Brian, who left school at the age of 15 with no qualifications, finds it hard to explain where his inventive side came from.
"I came from family of nine and became a fifth-generation coal miner. I remember my washing machine breaking down and I couldn't afford to get somebody to fix it - the shock absorber was away. But I fixed it with a bedspring - that's inventive, isn't it?"
Although Brian is beginning to reap the benefits of his inventions, he says his journey so far has been far from easy, due to the Covid pandemic.

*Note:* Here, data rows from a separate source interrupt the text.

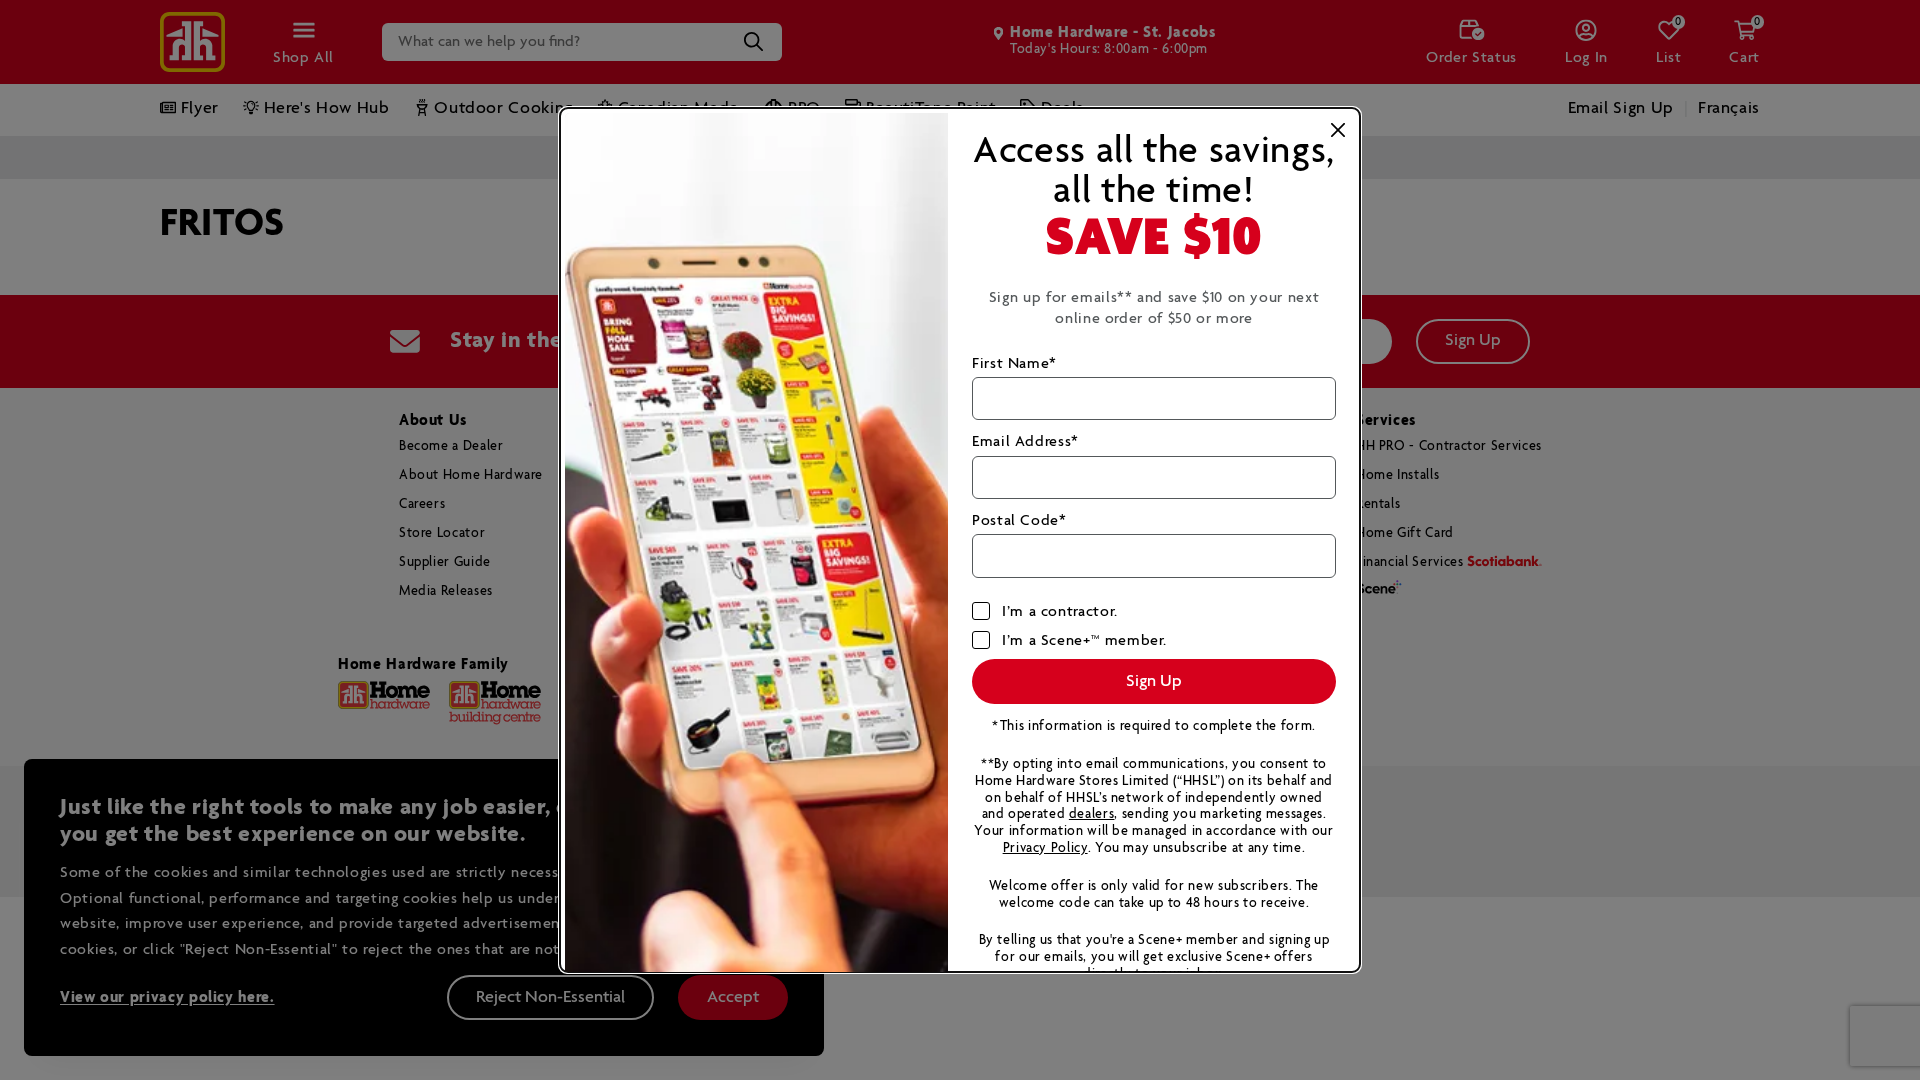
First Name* (1014, 363)
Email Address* (1025, 441)
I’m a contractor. (1060, 611)
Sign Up (1154, 681)
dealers (1091, 814)
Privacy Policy (1045, 848)
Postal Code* (1019, 520)
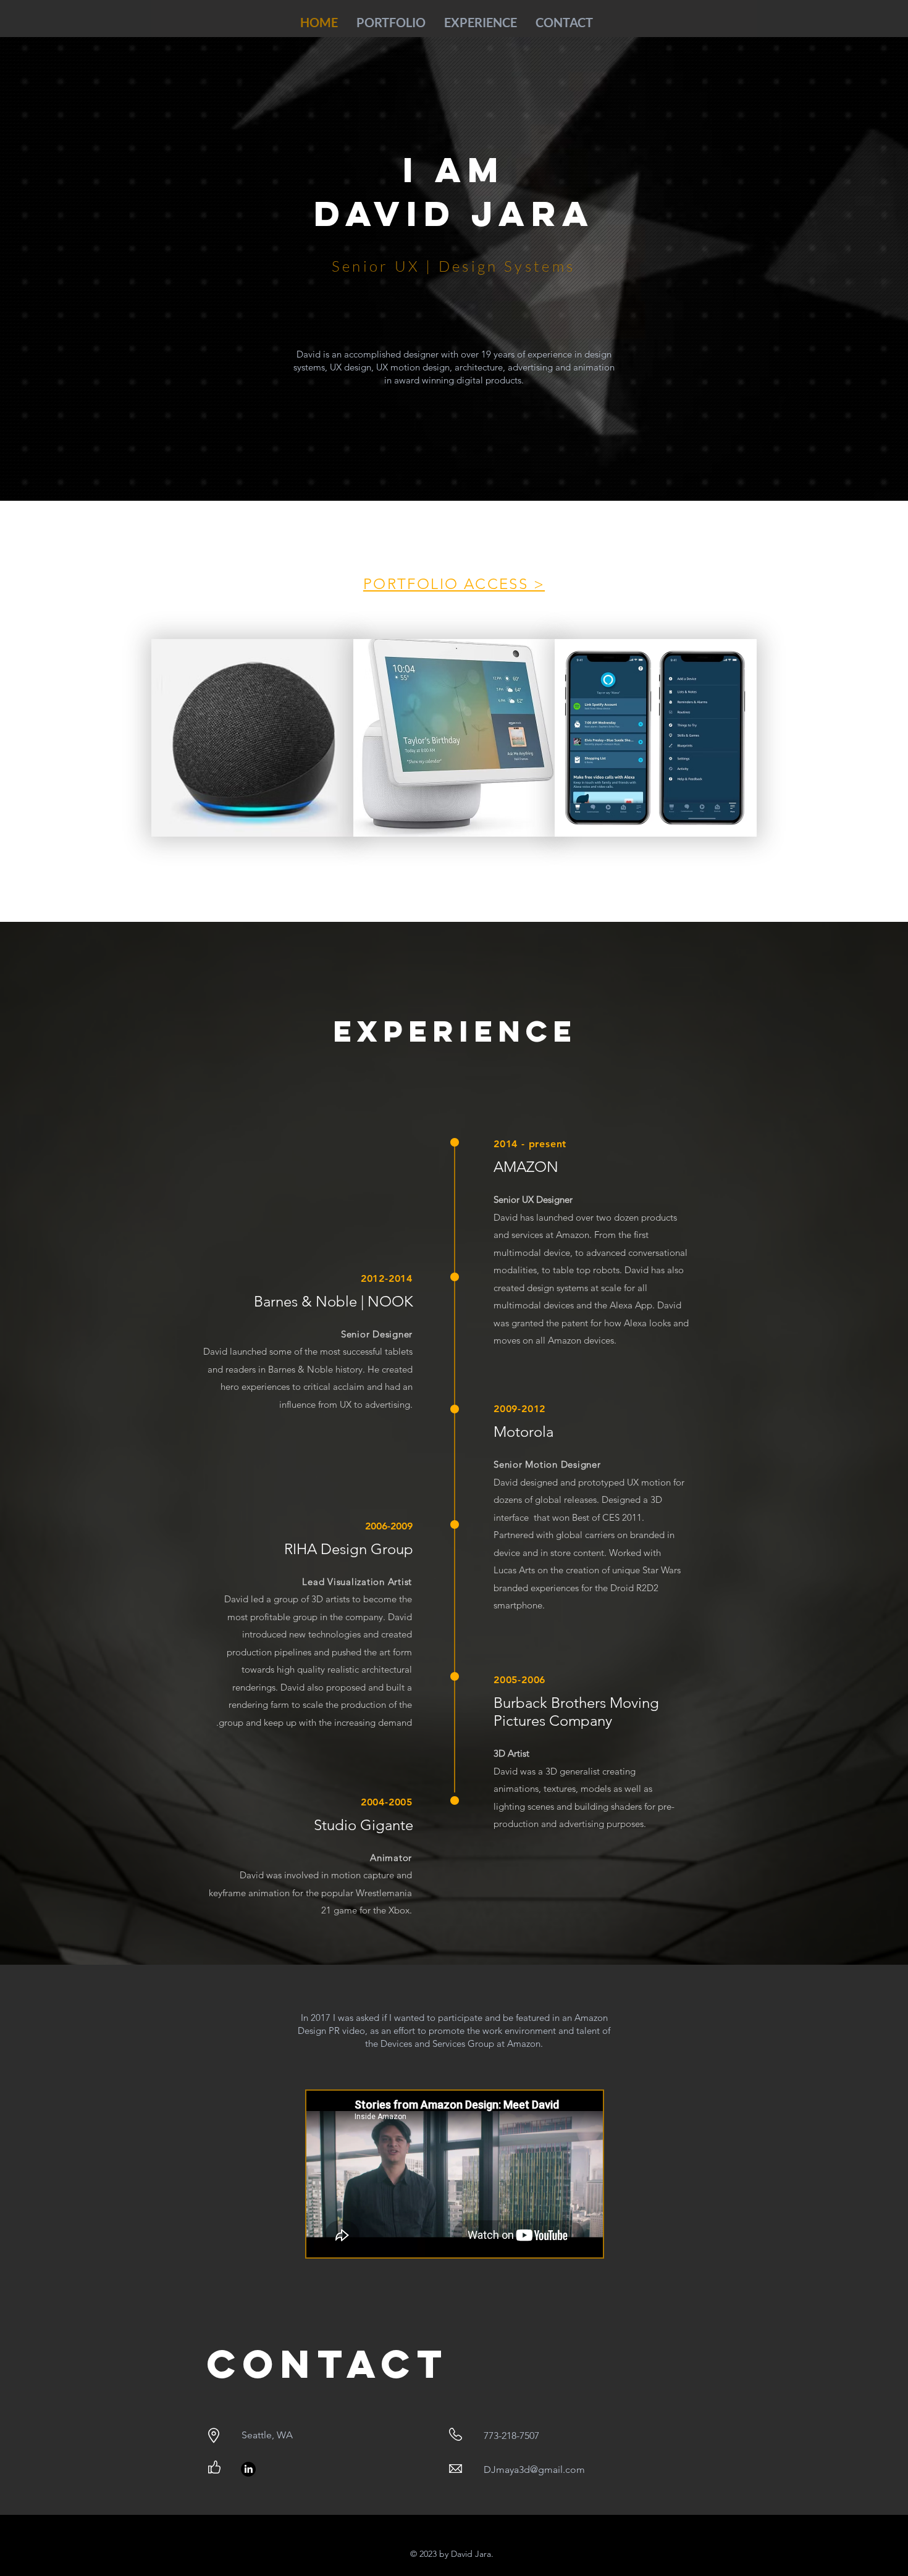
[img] (656, 738)
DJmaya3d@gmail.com (534, 2469)
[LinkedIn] (248, 2469)
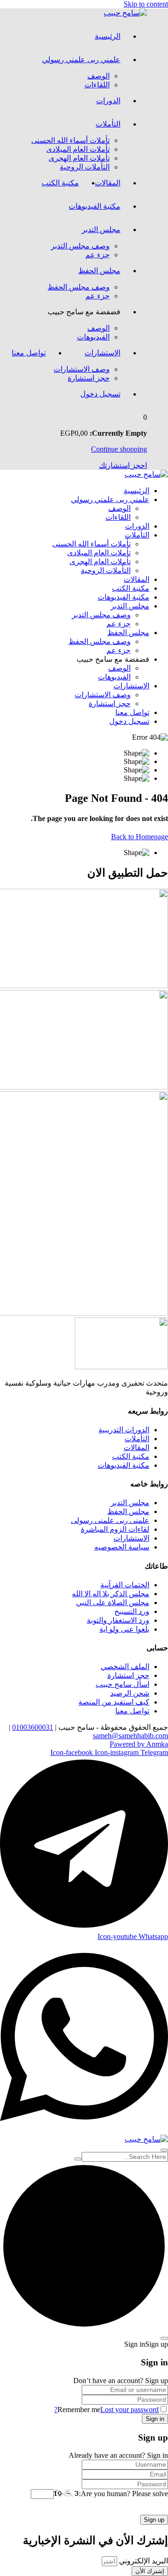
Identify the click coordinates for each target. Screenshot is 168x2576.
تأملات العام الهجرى (79, 158)
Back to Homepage (139, 837)
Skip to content (146, 4)
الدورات (108, 101)
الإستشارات (102, 353)
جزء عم (97, 255)
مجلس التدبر (101, 230)
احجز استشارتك (123, 465)
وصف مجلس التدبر (80, 246)
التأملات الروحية (85, 167)
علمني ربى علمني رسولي (81, 60)
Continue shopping (119, 449)
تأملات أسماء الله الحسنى (70, 140)
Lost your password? (106, 2409)
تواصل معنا (29, 353)
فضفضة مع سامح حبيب (84, 312)
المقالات (107, 183)
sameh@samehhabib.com (130, 1736)
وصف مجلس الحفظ (79, 287)
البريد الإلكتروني (142, 2561)
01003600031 (32, 1727)
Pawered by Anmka (139, 1744)
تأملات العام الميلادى (78, 149)
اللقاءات (97, 85)
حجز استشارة (89, 378)
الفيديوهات (93, 337)
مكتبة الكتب (60, 183)
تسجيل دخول (100, 394)
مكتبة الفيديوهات (94, 206)
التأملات (108, 124)
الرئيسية (107, 36)
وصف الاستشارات (82, 369)
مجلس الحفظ (99, 271)
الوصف (98, 76)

"When I started, there was a lot of focus on the environment, and that gave me momentum.
"But then we had the pandemic. We couldn't get trialling, testing or meetings - people's focus was off the environment.
"But I kept paddling in the background. It was a hard time."
Scottish Development International (SDI) has been helping Brian's company access markets overseas.
Commenting on his deal with Conserving Beauty, SDI trade specialist Ashraf Mabrouk said: "This is the latest exciting step for McCormack Innovation as the company aims to achieve its global ambitions.
"The agility and determination Brian has showed to develop his idea, turn this into a feasible product and then take his business to market has been inspirational."